I could forgive the naivete of  scientists a few decades ago pointing to the appendix as evidence that mistakes were made. Now we know that the appendix and the tonsils and other "vestigial" organs do, indeed serve real purposes. But scientists still sing the same tired old songs. "But what about (fill in the blanks)?" They were wrong about tonsils. Just because an organ seems to be vestigial now, doesn't mean that it actually has no purpose. Really, the scientists are the last people we want to "never learn."

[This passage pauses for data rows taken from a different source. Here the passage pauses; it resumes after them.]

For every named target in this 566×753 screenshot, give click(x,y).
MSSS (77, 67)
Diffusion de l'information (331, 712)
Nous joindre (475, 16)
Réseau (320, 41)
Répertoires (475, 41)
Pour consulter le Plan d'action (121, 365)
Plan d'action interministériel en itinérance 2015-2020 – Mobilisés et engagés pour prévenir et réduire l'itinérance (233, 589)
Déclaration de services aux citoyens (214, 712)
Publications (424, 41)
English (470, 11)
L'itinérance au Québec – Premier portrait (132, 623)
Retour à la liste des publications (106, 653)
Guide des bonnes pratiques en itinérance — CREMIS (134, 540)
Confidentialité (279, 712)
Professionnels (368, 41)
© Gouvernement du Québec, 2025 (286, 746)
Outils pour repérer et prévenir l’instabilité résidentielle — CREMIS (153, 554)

Science doesn't tell us what-is. In the final analysis, we can never know what-is. We hope and have good reason to believe that what we "know" is in agreement with what is actually out there, but what we know is our mental models of what is out there. The models work, so we can be content with that. But that's what science gives us - models that work, models that allow us to predict with reasonable accuracy what will happen, and models that allow us to be creative with the materials we have to work with. We may want to go further to plumb the depths of reality - to know the bedrock fundamental of our existence and, when we do find answers - yay!- more power to us - but reification is insidious and we should never lose sight of the fact that what we have really found are models of the bedrock fundamentals of our existence.